Most people these days seem to be involved with social media in one form or another, me included. I am now, however having second, third, or fourth thoughts about it. Is social media overrated? In my case a resounding yes! And, I am considering pulling the plug.
What Brought Me to this Crossroad?
Back in 2009, I had the opportunity to record at an exceptional studio, Dark Horse Recording in Nashville. My record producer at the time, Jim Cartwright from Fame & Fortune Entertainment, suggested that I join virtually every social media platform for marketing purposes. That’s where it all began.
Under his advisement, I connected with Facebook, Twitter, and yes even MySpace. Recently, I have included Pinterest and LinkedIn. In addition to these sites, I have accounts with iTunes and YouTube as creative outlets. In retrospect, I am beginning to wonder what exactly is the point?
I now have two pages on Twitter, one for music and one for writing. Between the two equates to approximately 2,000 followers. The object of this medium is to gain as many followers as possible: It’s all about the numbers. The secret is to follow numerous people who will in turn follow you back. There are even entities that for a small fee will guarantee to dramatically increase your count.
I tried one of these services once with my music page. I was told that my followers would be people who had an interest in my music. They did accomplish half of what they promised. Within a week, I had 5,000 people sitting around their computers just waiting for what I had to say. The only problem, once I began reviewing my increasingly large fan base, I noticed on their pages, a high percentage of them didn’t even speak English. After several attempts, I finally got the company to turn off their “electronic bots” and leave me alone. It took me weeks of going through every individual follower and deleting them. What was the point in people looking at my foreign language, as if they were going to read what I had to say anyway.
I sort of understand why famous people may be “stalked” so to speak. Evidently there are many who care what kind of coffee they like or shoes they’ve picked out for the day. Me, on the other hand, is anything that I have to say going to affect someone’s life in any way? No, on the contrary, my followers are going to advertise what they have to sell, and I am going to advertise mine, and nobody is buying anything.
Still, I continue to have this blog site automatically post on Twitter whenever I write a new article. In review of the site stats, I would venture to say that you could count on one hand the amount of my 2000 followers that have read a single word that I have written.
I’m waiting for someone to tell me the point. Presently, I can see none, none worth inspiring me to continue the connection.
I do see a value in Facebook as a way to connect with family and friends. It’s nice to be able to share photos and what you’ve been up to when in my case, your family is miles away. But then, let’s talk about “Page Likes.”

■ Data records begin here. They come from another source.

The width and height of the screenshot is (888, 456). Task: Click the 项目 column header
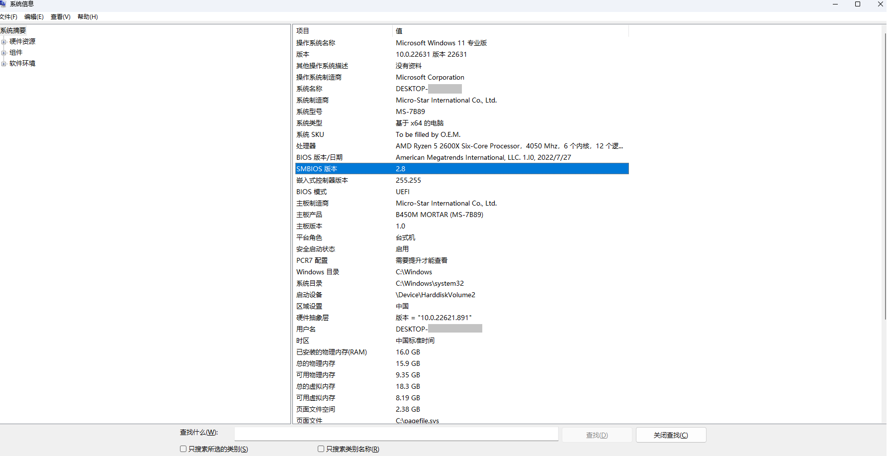click(303, 31)
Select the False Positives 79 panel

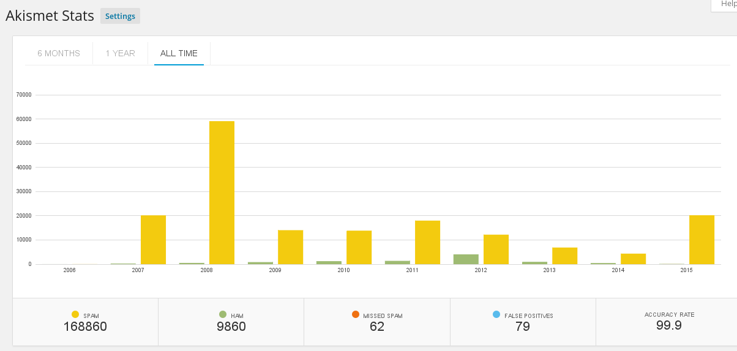tap(523, 322)
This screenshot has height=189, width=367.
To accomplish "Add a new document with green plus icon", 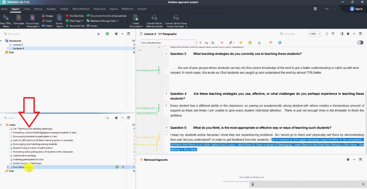I will (107, 34).
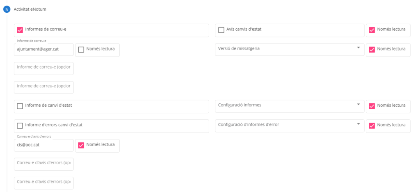Viewport: 420px width, 192px height.
Task: Click the cis@aoc.cat email field
Action: click(43, 145)
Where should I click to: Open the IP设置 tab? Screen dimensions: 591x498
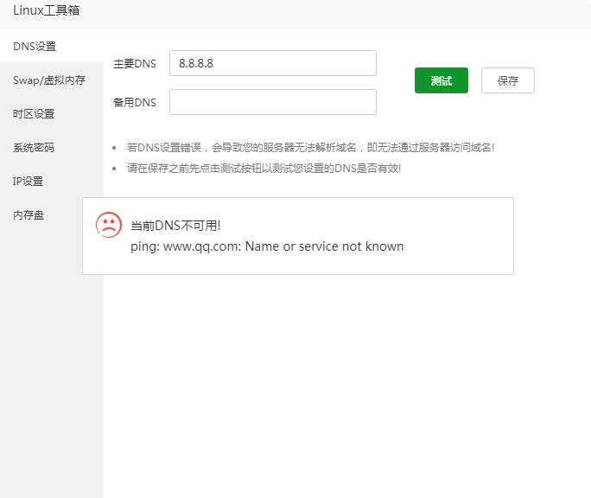28,182
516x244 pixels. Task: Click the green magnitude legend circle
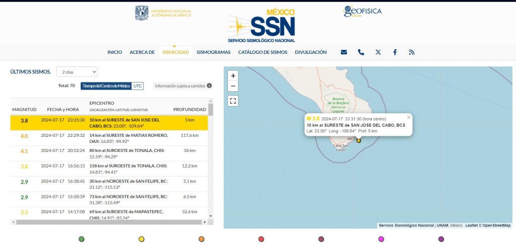82,239
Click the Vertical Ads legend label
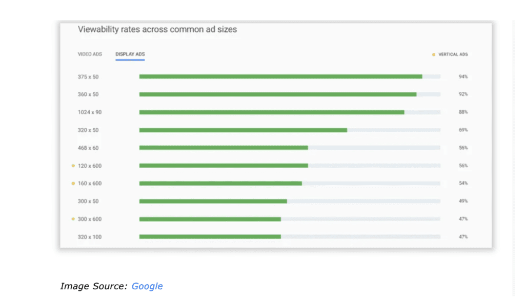Screen dimensions: 525x297 453,54
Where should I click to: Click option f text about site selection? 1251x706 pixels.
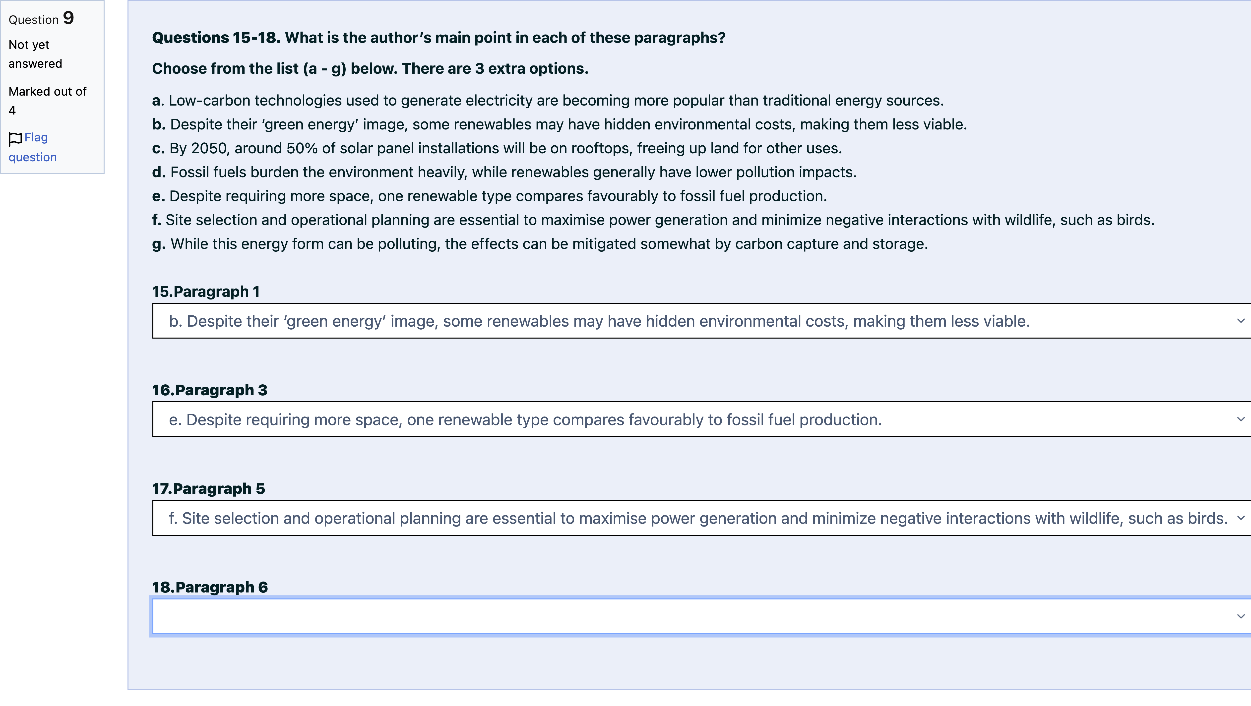click(x=653, y=219)
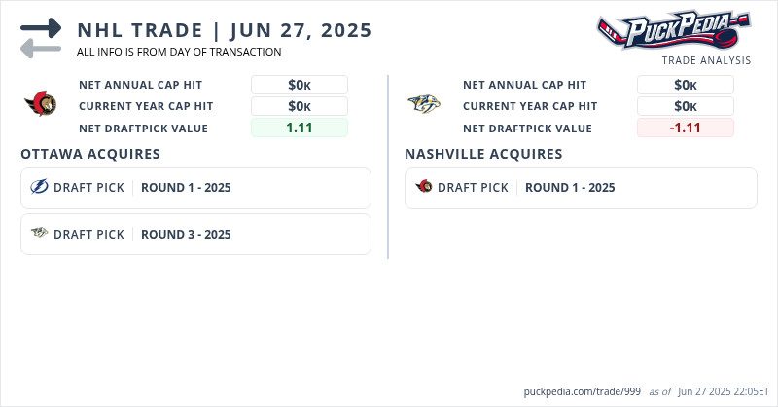Viewport: 778px width, 407px height.
Task: Select Nashville's Round 1 - 2025 draft pick card
Action: click(581, 188)
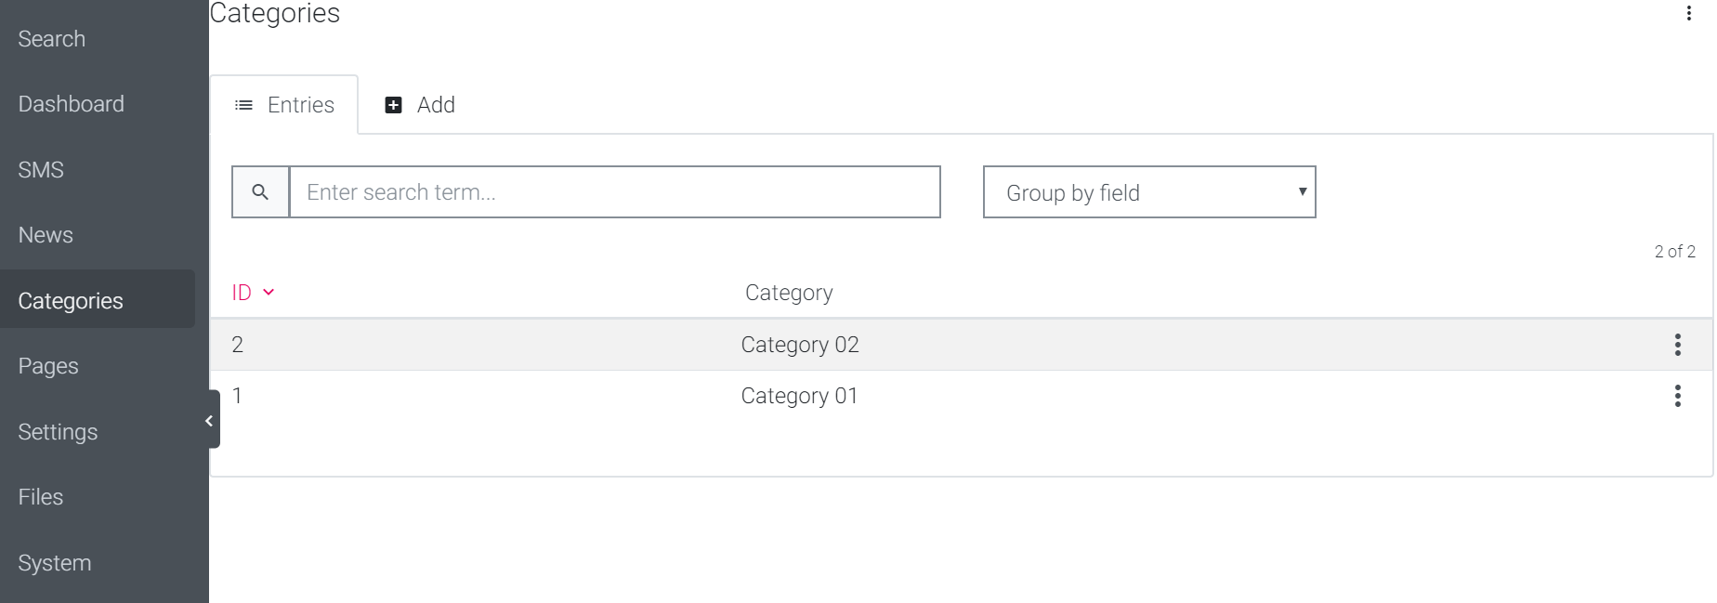Screen dimensions: 1717x603
Task: Collapse the sidebar with the chevron toggle
Action: pyautogui.click(x=208, y=420)
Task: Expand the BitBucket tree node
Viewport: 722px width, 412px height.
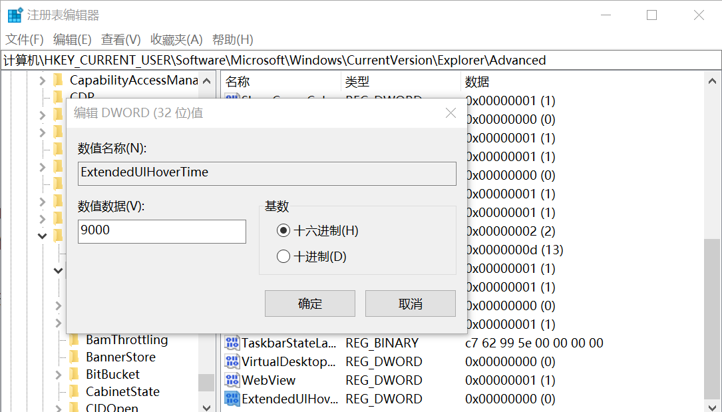Action: 60,374
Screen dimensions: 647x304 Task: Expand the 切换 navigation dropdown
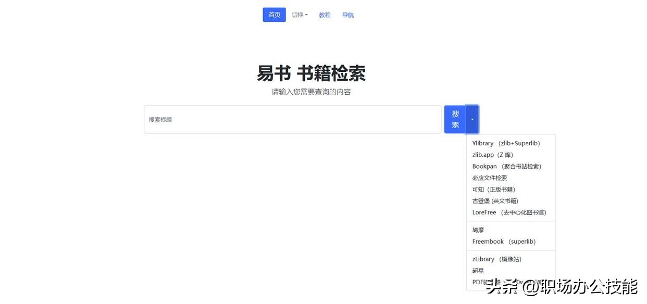300,15
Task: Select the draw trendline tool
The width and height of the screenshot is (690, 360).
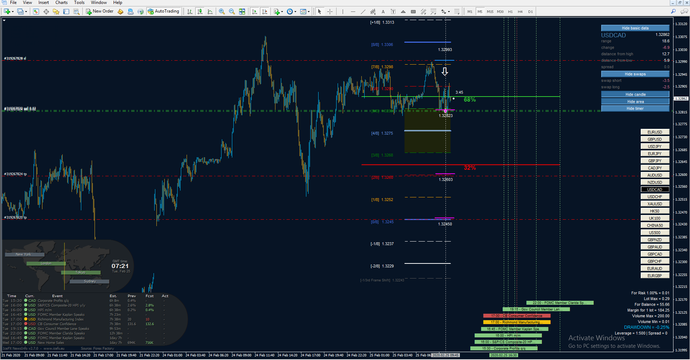Action: click(x=363, y=11)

I have thus far created two pages in addition to my timeline. One, “The Teacher’s World” for writing and literature, and “Mitch Vaughn Music” as a creative platform for the sharing of original music. Between the two, I have approximately 2900 “Likes.”
My question is, what do those “Likes” truly mean? Are they supporters of these creative endeavors? Maybe in spirit, but not in actuality. Yet, everyone who creates a page, obviously including myself, spreads the word to everyone they know and even run advertisements in order to gain more of these hypothetical supporters.
On my regular Facebook Timeline, I have approximately 400 friends, a lightweight in comparison to a multitude of others. Yet, I find that figure to be funny. Not really being a tremendous “socialite,” I don’t think I’ve truly acquired that amount of “friends” over the course of my entire lifetime. People, friends of friends of friends would send me requests and I would oblige.
I have always classified people as friends, acquaintances, and associates, those whom you work with etc. A large number of my friends on Facebook do not fall into any of those categories. So, again I pose the question, what is the point.
I won’t speak on behalf of MySpace, as probably anyone who reads this article would have no association: It is that obsolete. Meanwhile, LinkedIn may be effective for networking in the business sphere, and Pinterest, well, the jury is still out.
I have recently joined Pinterest and have been pinning various items of interest, like scrapbooking as a hobby. I am kind of having fun at it, but am unsure whether it truly carries any value for me personally.
Bottom line, in using Twitter and Facebook as advertising mediums in order to increase awareness of the products that I create, I would have to say has not been worth the effort in creating the pages. If I had a Nickel for every time a follower or “liker” has either read one of my articles, downloaded one of my songs from iTunes, or viewed one of my YouTube videos, I would have enough money to buy a “Big Mac” and a coke.
I would like to clarify that it is not about the money. There is no financial reward from the articles that I write, and the minuscule amount of profit retained from a music download is inconsequential. If it weren’t for the “day job,” I would be the consummate starving artist, in it for the creative expression. The sites of which I have referred to are like performing your best song live on a Tuesday night with three drunks in the audience, and yes…I have been there before. 🙂
I would love to hear a success story, but I truly doubt that there are many out there.